OBJECTIVE: Copy out the stretch from the line containing "You are a GUI" through the last line, requests included, and multiply each coordinate in the answers by 2.55, rounding to whole numbers with halves rounded up. Leave the pictures out.

RECORDS PROVIDED:
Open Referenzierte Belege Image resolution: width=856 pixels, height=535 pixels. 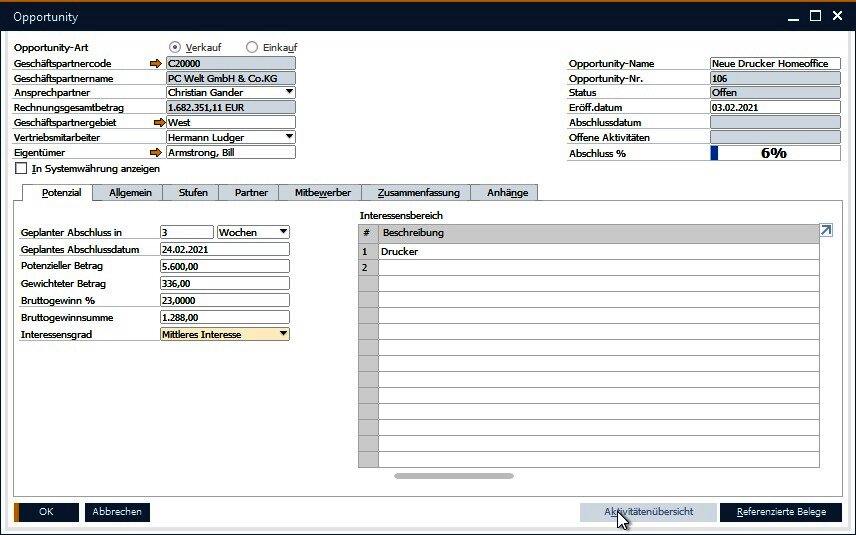tap(781, 512)
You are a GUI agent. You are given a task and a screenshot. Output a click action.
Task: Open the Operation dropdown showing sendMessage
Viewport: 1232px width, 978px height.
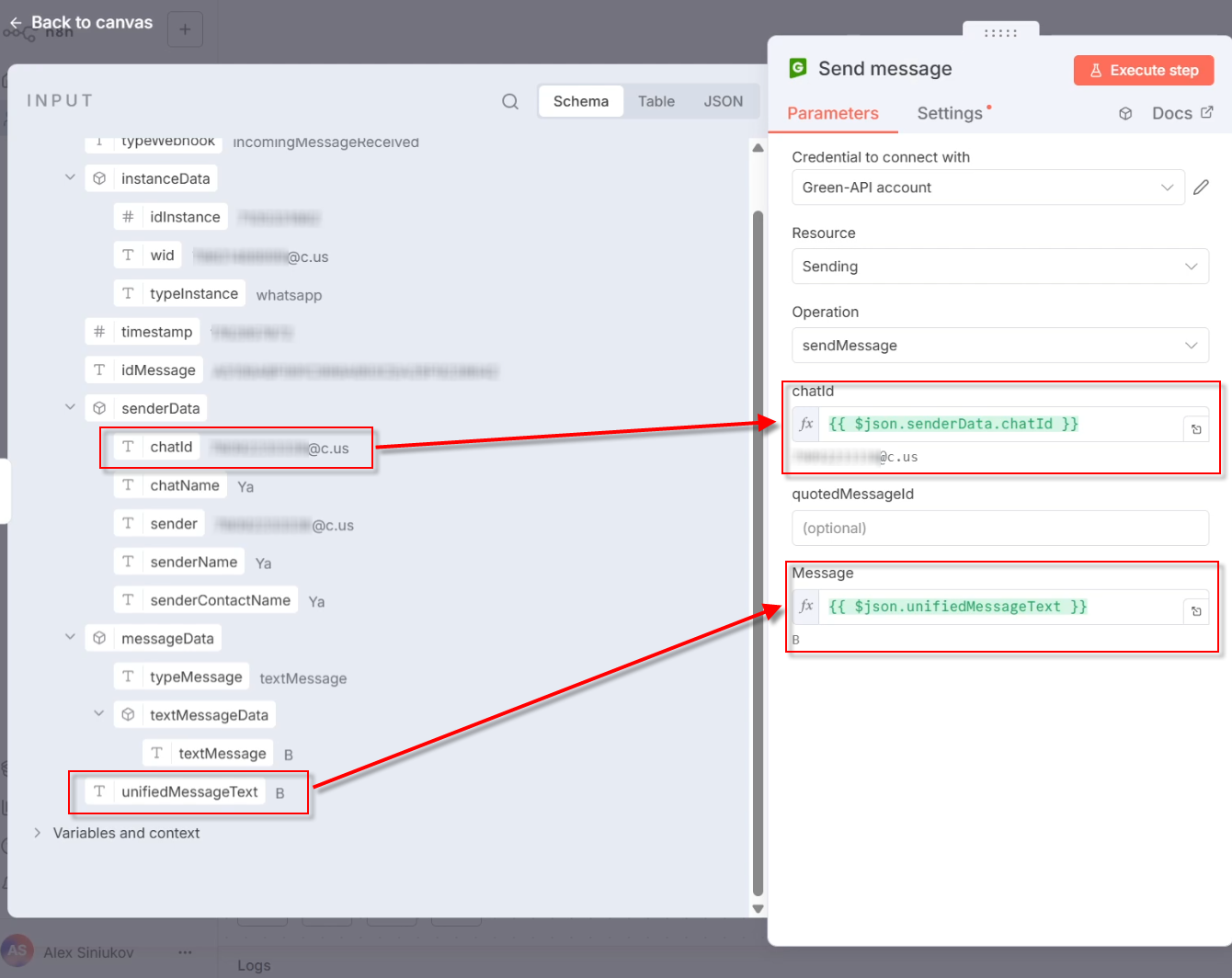coord(999,346)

RESULT OF THE EXERCISE:
You are a GUI agent. You are given a task and a screenshot. Output a click action.
Task: Open the Operation dropdown showing sendMessage
Viewport: 1232px width, 978px height.
coord(2547,882)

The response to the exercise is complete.